If catatonia develops, IV benzodiazepine can be administered at regular intervals (eg, 2 mg lorazepam every 6 hours). Doses of 20–30 mg of lorazepam per 24-hour period may be required for improvement. Some child psychiatrists have had success with amantadine for treatment of catatonic symptoms (Dr Roshni Koli, Department of Psychiatry, University of Hawaii, Hilo, HI, USA, personal communication, November 20, 2013).

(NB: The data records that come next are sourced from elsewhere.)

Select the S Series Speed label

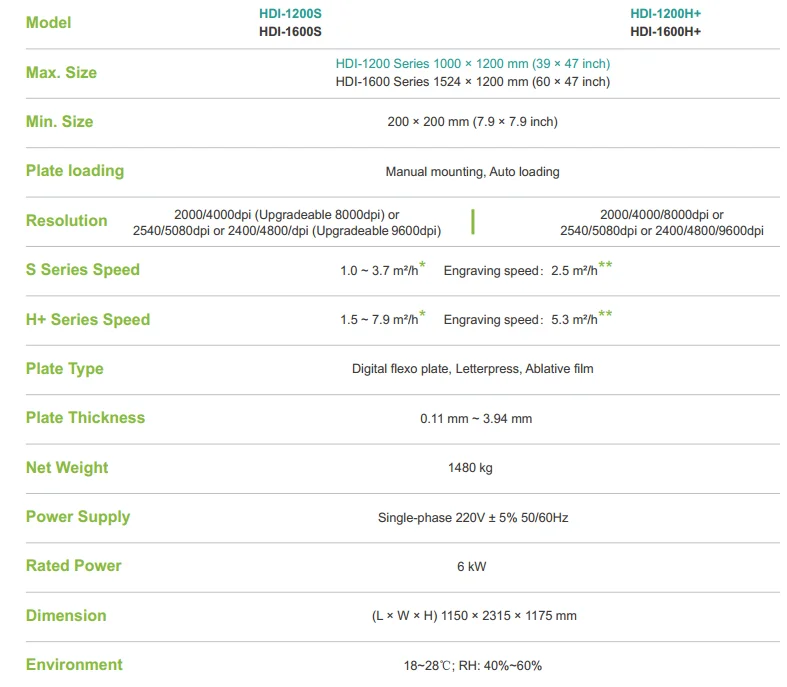pyautogui.click(x=83, y=270)
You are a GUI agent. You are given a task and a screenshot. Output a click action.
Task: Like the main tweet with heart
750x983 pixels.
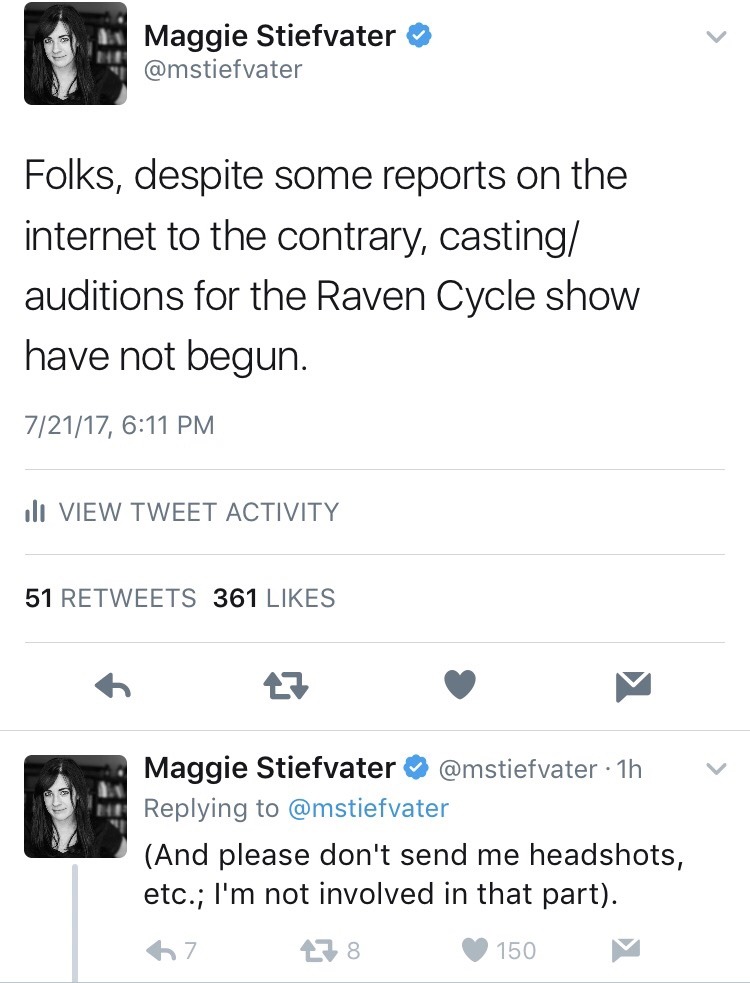coord(459,685)
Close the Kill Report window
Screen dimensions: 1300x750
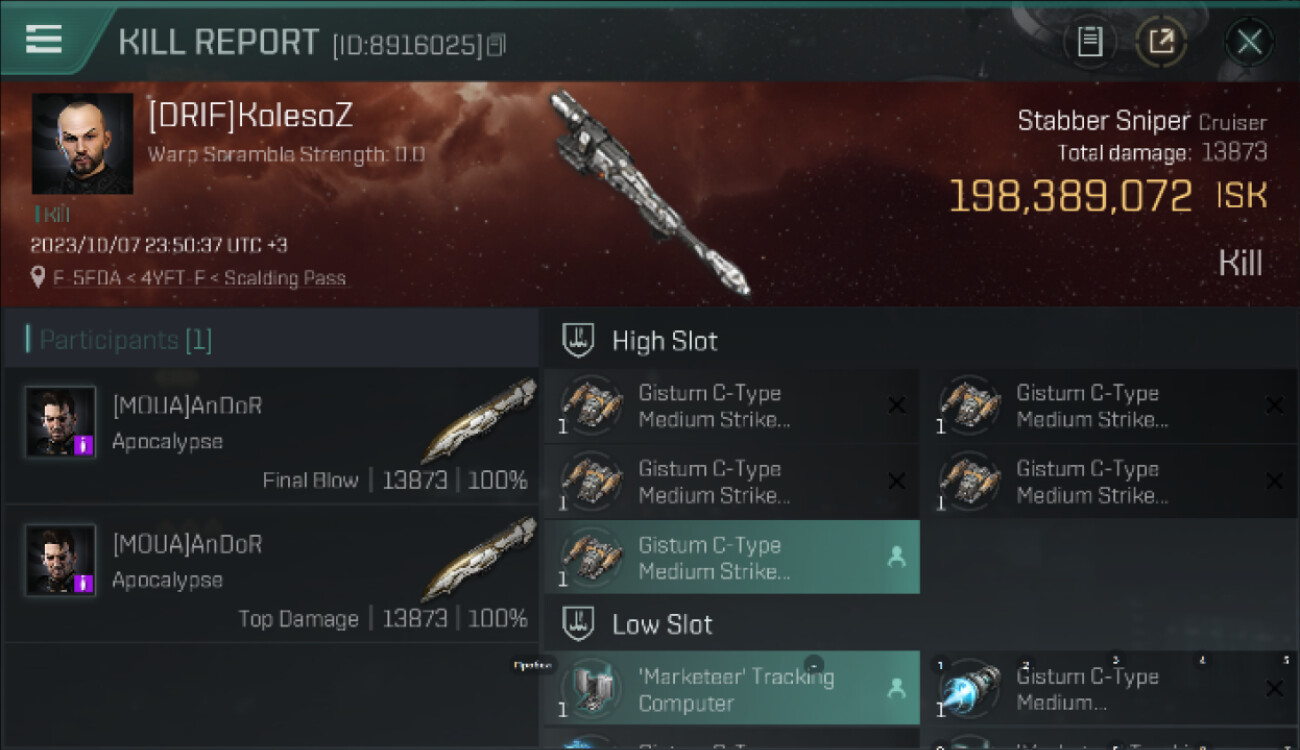click(x=1249, y=42)
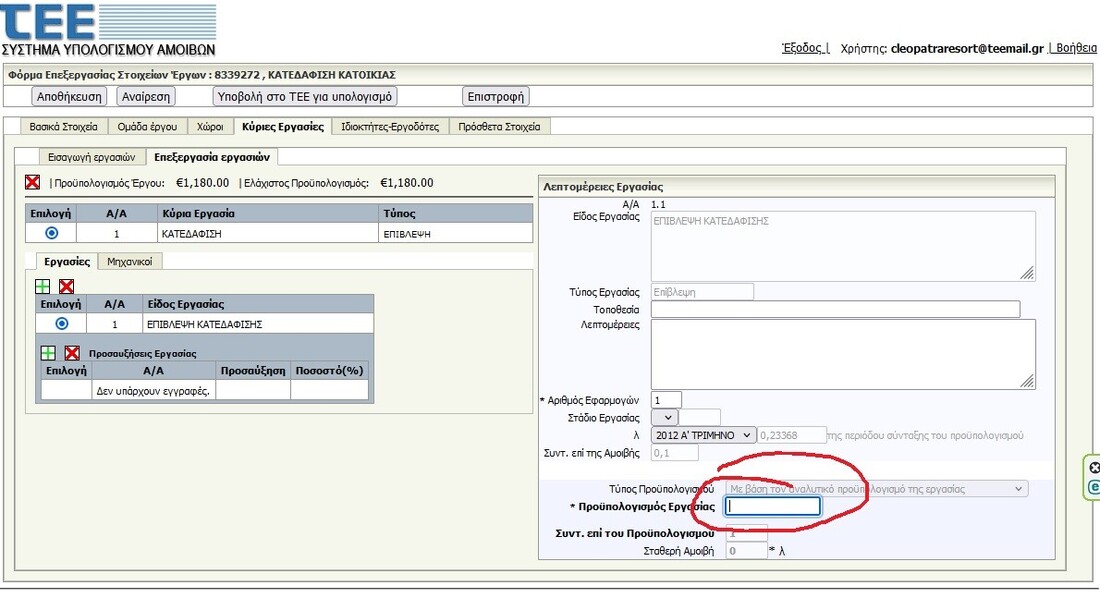Click the red X beside Προϋπολογισμός Έργου
Image resolution: width=1100 pixels, height=598 pixels.
(x=32, y=183)
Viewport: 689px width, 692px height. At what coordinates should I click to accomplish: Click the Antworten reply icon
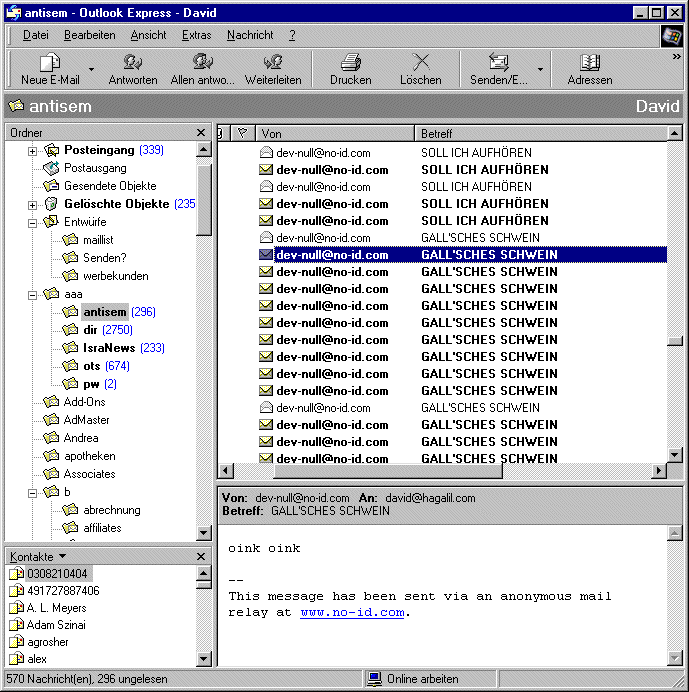coord(132,63)
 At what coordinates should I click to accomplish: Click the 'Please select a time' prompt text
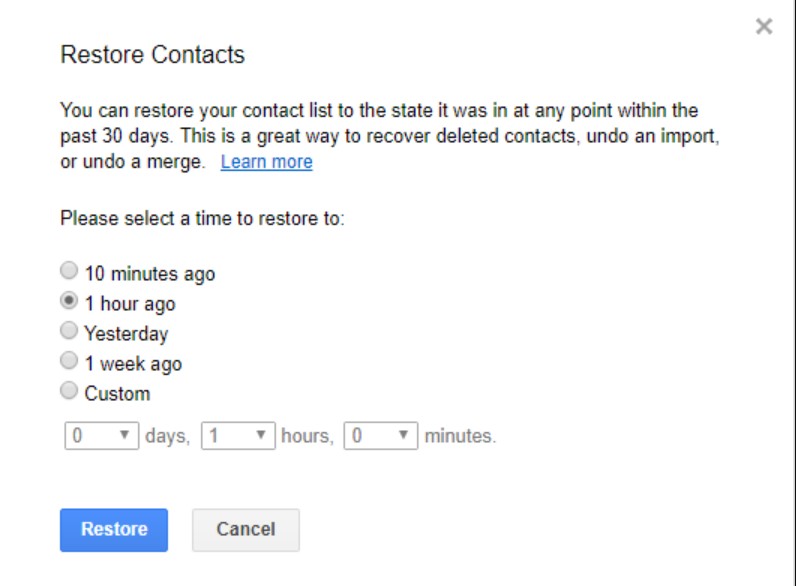tap(202, 217)
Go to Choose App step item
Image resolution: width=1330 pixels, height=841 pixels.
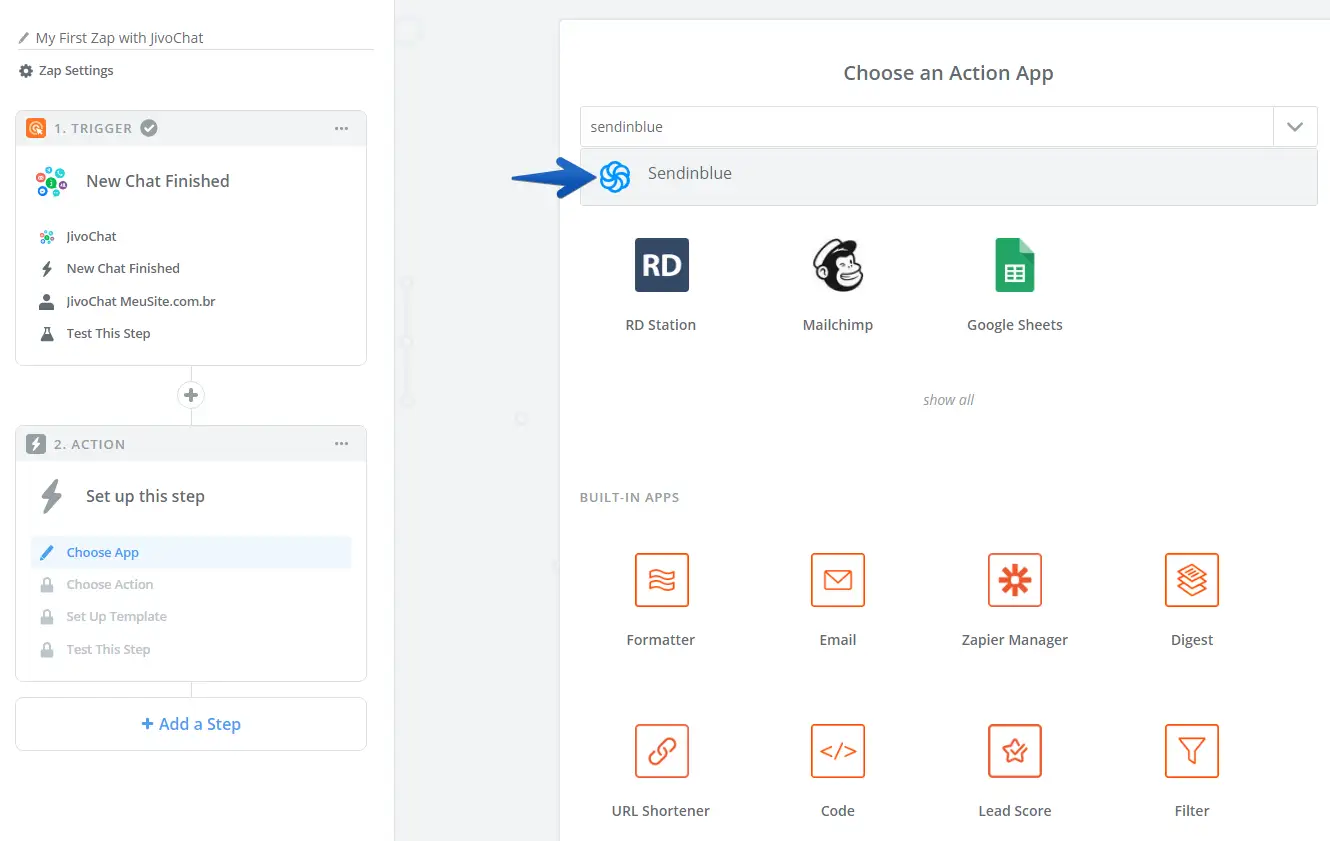(103, 553)
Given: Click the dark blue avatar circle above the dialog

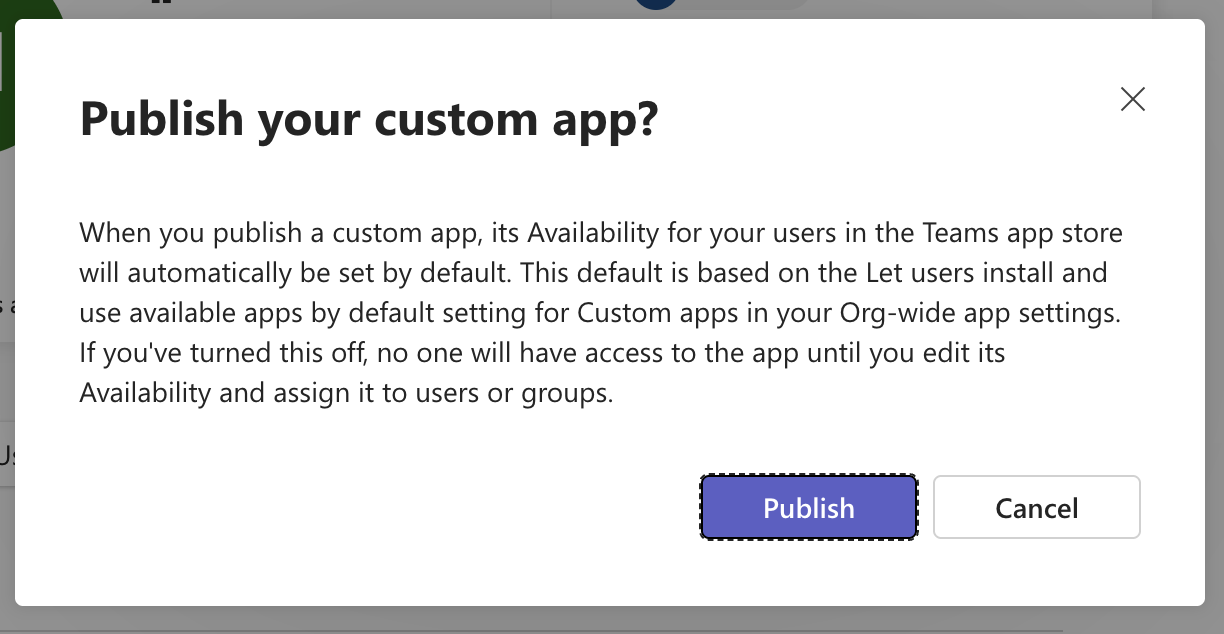Looking at the screenshot, I should [657, 5].
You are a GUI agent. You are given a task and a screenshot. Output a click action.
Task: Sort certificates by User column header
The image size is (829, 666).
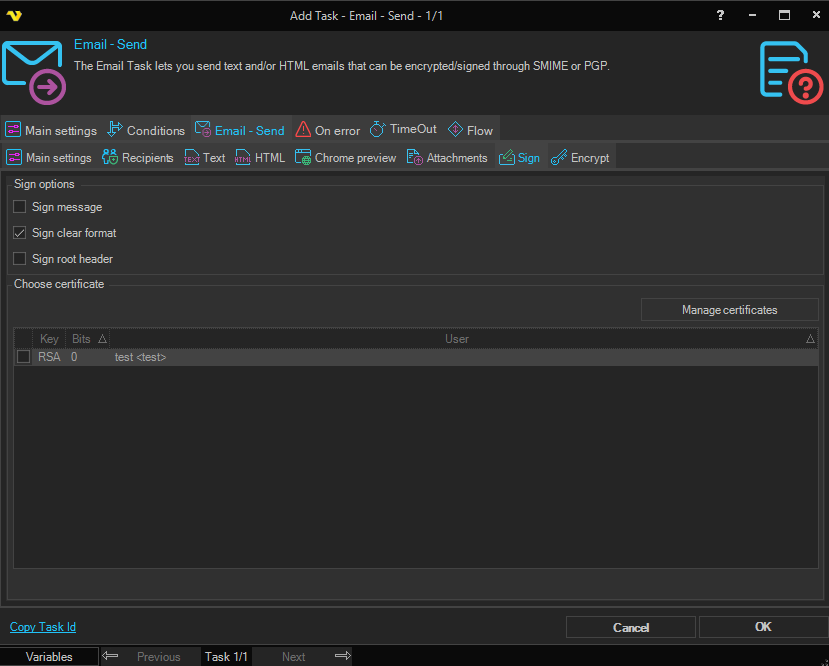coord(457,339)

The treatment team should watch for signs of worsening, or malignant catatonia, in which patients become unresponsive to increasing doses of benzodiazepines. Malignant catatonia is characterized by abrupt unresponsiveness, muteness, psychomotor changes, fever, and autonomic instability. Death can result from autonomic instability. Malignant catatonia may be difficult to distinguish from neuroleptic malignant syndrome, because both share hyperthermia and rigidity as defining characteristics. However, muscle rigidity in malignant catatonia is characterized by more dystonic posturing, waxy flexibility, and stereotyped repetitive movements. Electroconvulsive therapy (ECT) is the gold standard for treatment of malignant catatonia. In those select cases with this severity of symptoms, ECT has been shown to be successful. Previous reports have shown that seven to eight bilateral ECT treatments over 2–4 weeks have provided symptom remission in catatonia associated with anti-NMDA-R encephalitis.5,48,49 For the minority of patients with worsening movement disorders and level of consciousness who fail to respond to first-line therapy, ECT should be considered as an adjunct treatment. In fact, ECT has been shown to upregulate NMDA-Rs in animal models,50 which may account for its success in catatonia due to both anti-NMDA-R encephalitis and schizophrenia. Clinicians should remember that directly addressing the underlying autoimmune process is essential for the optimal management of all clinical symptoms of anti-NMDA-R encephalitis, including psychiatric sequelae.


The rapid development of psychiatric symptoms, seizures, altered cognitive function, and disordered movement in a female without fever should raise suspicion for an underlying encephalitic process, and prompt clinicians to pursue further workup. Anti-NMDA-R syndrome is now the second-most common form of autoimmune encephalitis, and should be considered in differential diagnosis for someone with an abrupt alteration in mental status. Once a diagnosis is confirmed, patients should be quickly screened for underlying tumors and placed on immunosuppressant therapy. Most patients experience sustained remission and near-premorbidity functioning with rapid, aggressive, and continued immunosuppressant treatment.


The authors report no conflicts of interest in this work.